Quoted passage below:
Cuomo nominates Feinberg to chair MTA board, Lieber as MTA president

New South Ferry
The new South Ferry subway station as seen on May 31, 2012. (Photo by Todd DeFeo/The DeFeo Groupe)

(The Center Square) – Gov. Andrew Cuomo nominated Sarah Feinberg, who has served as New York City Transit’s interim president since March 2020, as the new chair of the New York Metropolitan Transportation Authority’s board.

Feinberg, a former Federal Railroad Administration (FTA) administrator, would be the first woman to serve as the MTA’s board chair.

The embattled governor also appointed Janno Lieber, the current president of MTA Construction & Development, as CEO of the New York Metropolitan Transportation Authority. Pat Foye, who has led the MTA as president, chairman and CEO for four years, will leave on July 30 and take the role of interim president and CEO of Empire State Development.

“Sarah, Janno and Pat are … proven leaders who kept the metropolitan region’s transportation network operating efficiently through the worst public health crisis in a generation,” Cuomo said in a news release.

The Cuomo administration credited Lieber and Feinberg with shaping and pushing a $51.5 billion 2020-24 Capital Program to its approval.

Lieber, a U.S. Department of Transportation official under President Bill Clinton, was involved in the $11 billion East Side Access project, which recently completed its civil construction phase, to bring Long Island Rail Road (LIRR) trains into Grand Central Terminal. The administration also credited him with spearheading a push to secure $14 billion in federal taxpayer funds amid the COVID-19 pandemic.
End of Quoted passage.
Data excerpts below:
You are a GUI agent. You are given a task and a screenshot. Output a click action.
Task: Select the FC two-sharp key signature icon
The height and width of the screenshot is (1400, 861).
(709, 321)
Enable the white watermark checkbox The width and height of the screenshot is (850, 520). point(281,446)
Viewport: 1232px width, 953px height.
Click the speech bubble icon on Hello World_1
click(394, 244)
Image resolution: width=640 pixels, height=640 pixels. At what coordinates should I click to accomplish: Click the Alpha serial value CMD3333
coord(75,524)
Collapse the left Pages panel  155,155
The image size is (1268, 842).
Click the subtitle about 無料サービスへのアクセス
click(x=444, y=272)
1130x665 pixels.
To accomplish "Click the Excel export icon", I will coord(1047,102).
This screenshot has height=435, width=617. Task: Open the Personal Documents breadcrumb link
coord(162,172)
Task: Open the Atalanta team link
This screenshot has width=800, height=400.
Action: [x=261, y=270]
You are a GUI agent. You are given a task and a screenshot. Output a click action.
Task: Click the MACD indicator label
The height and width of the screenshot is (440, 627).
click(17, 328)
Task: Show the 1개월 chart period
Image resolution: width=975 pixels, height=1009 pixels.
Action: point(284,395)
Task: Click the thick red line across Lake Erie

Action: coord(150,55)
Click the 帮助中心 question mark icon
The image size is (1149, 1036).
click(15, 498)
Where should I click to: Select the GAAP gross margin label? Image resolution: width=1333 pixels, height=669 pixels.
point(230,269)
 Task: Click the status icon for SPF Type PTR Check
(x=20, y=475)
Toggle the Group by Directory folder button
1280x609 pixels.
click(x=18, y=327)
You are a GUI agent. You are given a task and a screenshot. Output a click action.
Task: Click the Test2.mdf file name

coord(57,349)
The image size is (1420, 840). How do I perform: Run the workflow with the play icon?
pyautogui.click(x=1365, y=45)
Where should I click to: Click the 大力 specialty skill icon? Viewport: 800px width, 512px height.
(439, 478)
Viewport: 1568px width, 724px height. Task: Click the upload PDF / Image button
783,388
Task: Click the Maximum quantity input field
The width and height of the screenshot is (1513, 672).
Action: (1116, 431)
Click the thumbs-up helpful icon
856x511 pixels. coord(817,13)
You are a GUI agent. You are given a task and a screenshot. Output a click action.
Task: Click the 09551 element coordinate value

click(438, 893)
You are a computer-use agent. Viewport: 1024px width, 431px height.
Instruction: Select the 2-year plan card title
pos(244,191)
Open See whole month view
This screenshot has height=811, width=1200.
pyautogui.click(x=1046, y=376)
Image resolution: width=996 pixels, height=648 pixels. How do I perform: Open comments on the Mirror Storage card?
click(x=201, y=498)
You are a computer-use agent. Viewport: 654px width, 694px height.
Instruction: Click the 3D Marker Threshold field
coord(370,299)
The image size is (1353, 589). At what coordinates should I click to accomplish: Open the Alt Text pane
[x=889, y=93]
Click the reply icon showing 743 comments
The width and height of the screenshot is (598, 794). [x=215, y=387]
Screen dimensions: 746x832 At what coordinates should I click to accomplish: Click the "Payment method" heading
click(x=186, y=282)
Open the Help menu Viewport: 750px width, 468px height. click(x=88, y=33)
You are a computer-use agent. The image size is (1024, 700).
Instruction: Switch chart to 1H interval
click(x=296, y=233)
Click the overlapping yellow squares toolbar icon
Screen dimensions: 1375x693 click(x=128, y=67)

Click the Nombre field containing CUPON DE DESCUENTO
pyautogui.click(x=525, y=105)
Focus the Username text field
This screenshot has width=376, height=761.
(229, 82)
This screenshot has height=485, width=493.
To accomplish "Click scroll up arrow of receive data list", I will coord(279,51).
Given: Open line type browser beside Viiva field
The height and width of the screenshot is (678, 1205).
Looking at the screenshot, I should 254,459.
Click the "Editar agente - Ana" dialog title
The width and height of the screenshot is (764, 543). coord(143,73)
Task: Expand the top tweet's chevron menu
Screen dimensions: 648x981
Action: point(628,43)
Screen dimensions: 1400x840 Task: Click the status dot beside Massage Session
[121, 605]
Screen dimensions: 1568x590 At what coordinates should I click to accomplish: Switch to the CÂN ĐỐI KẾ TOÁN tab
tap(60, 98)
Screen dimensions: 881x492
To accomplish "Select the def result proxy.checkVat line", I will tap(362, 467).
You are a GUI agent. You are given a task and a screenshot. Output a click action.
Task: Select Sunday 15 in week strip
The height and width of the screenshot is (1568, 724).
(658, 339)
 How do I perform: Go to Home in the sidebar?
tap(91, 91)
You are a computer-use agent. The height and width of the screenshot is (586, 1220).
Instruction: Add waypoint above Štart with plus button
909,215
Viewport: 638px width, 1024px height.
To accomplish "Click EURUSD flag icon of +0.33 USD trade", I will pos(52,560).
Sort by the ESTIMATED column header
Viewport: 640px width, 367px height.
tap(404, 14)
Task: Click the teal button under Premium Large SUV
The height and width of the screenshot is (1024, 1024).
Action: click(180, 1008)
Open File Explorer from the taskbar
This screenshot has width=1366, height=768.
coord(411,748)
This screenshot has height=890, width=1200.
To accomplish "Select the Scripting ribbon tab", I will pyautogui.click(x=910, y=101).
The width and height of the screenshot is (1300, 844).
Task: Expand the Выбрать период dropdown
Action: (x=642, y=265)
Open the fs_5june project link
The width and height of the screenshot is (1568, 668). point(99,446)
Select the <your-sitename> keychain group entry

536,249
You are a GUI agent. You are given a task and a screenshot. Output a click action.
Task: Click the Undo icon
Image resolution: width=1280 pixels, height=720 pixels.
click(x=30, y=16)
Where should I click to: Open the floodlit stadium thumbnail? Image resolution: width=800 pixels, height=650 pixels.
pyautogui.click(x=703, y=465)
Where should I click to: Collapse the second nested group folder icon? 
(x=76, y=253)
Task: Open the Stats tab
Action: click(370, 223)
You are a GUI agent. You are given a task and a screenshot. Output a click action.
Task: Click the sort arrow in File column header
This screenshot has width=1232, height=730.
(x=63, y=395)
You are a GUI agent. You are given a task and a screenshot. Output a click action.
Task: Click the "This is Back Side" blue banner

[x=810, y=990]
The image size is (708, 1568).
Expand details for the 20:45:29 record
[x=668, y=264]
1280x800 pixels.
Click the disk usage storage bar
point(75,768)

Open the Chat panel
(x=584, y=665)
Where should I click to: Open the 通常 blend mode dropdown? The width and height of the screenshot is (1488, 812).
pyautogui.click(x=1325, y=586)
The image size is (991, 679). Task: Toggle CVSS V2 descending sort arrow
End of Data excerpts.
What you are asked to do:
Resume the news article on Cuomo's MTA leadership nominations, writing on from its last sentence.

Exercise response:
Under Feinberg, NYC Transit implemented the nation’s first mask mandate on public transit amid the pandemic. More recently, she has clashed with New York City Mayor Bill de Blasio over crime in the subway.

“My concern is I don’t feel heard by the Mayor. And I feel like he is desperate to have a political fight about this. And that’s not what this is,” Feinberg told Up Close With Bill Ritter on ABC 7 New York, according to a transcript.

“We’ve got to make sure that people feel safe and secure. That is what will bring them back,” Feinberg added. “… They’re still worried about crime and harassment because the system doesn’t feel right, right now. And if you’re riding the system as I said, you can feel it. And that’s what’s key and that’s what I think the Mayor is missing.”

The state Senate must approve Feinberg’s nomination, and Bloomberg reported the nominations are expected to take effect on July 30.